Quelltext:
Königlicher Nazifreund
Die Münzen von Edward VIII. aus dem Jahr 1937 sind überaus selten und sehr teuer





Die mit der Jahreszahl 1937 geprägten Münzen König Edwards VIII. – hier fünf Pfund aus Gold und ein Penny aus Kupfer - sind selten und teuer.



In Deutschland gab es 1888 ein Drei-Kaiser-Jahr, in Großbritannien schaut man mit gemischten Gefühlen auf das Drei-Königs-Jahr 1937 zurück.



Den für Neuguinea geprägten Penny von 1936 mit dem Monogramm ERI (Edward Rex Imperator) bekommt man recht preiswert.



Fantasieprägungen mit dem nach rechts blickenden Edward VIII. können keinen Schaden anrichten, schließen aber in Sammlungen Lücken.





Die Könige Georg V. und Georg VI. blicken auf ihren Münzen, alter Tradition folgend, nach links. Nur Edward VIII. scherte aus und schaut wie sein Vater ebenfalls nach links. Nachdem Georg VI. 1948 den Titel eines Kaisers von Indien abgelegt hatte, fehlt dieser auf den danach geprägten Münzen.



König Edward VIII. wird vorgeworfen, er habe seine persönlichen Interessen über die seines Landes gestellt, die Nähe der deutschen Nationalsozialisten gesucht und Hitler bewundert.



Hitler wollte aus Edward VIII. einen Marionettenkönig machen, wäre England von der deutschev Wehrmacht unterworfen worden.



Wallis Simpson starb 1986 in Paris im Alter von 89 Jahren an Demenz. Bestattet ist das skandalumwitterte Paar unter schlichten Steinplatten auf dem Friedhof der königlichen Familie nahe Schloss Windsor in der Grafschaft Berkshire. (Fotos/Repros: Caspar)

Bei der Durchsicht von Aktionskatalogen fällt auf, dass Münzen des englischen Königs Edward VIII. kaum vorkommen. Das hat etwas mit der bewegten Biographie des Monarchen zu tun, der am 20. Januar 1936 seinem Vater Georg V. als König von Großbritannien und Kaiser von Indien folgte und am 11. Dezember 1936 in gewundenen Worten seinen Thronverzicht verkündete. Mit dem Bildnis des Elf-Monate-Königs geprägt wurden Werte zu einem Farthing (Viertelpenny), einem halben und einem Penny, drei und sechs Pence, einem und zwei Shillings, einer halben Crown und einer Crown sowie zu einem, zwei und fünf Pounds, also die ganze Palette. Alle diese Stücke aus Kupfer, Silber und Gold sind sehr teuer und so gut wie nirgends im Angebot. Wer also die Münzen aller britischen Monarchen beisammen haben möchte, wird in diesem Fall große Schwierigkeiten haben und bei ihrem Auftauchen tief in die Tasche greifen müssen. Edward VIII. brach mit der Tradition, dass das Bildnis eines Monarchen auf dessen neuen neuen Münzen nicht in dieselbe Richtung schaut wie das seines Vorgängers. So blickt der Elf-Monate-König nach links wie sein Vater Georg V., weil er sein linkes Profil besser fand als das rechte.

Gespeicherte Daten:
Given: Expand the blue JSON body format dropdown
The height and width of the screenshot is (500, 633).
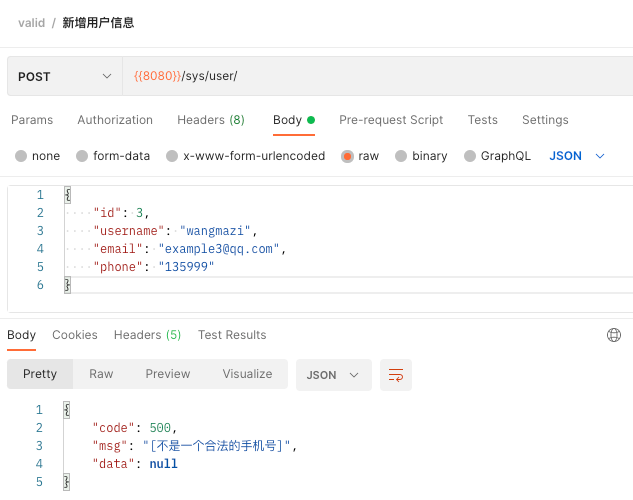Looking at the screenshot, I should [x=577, y=156].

Ziel:
An welchem Tag verkündete Edward VIII. laut dem Quelltext seinen Thronverzicht?

Lösung:
Am 11. Dezember 1936.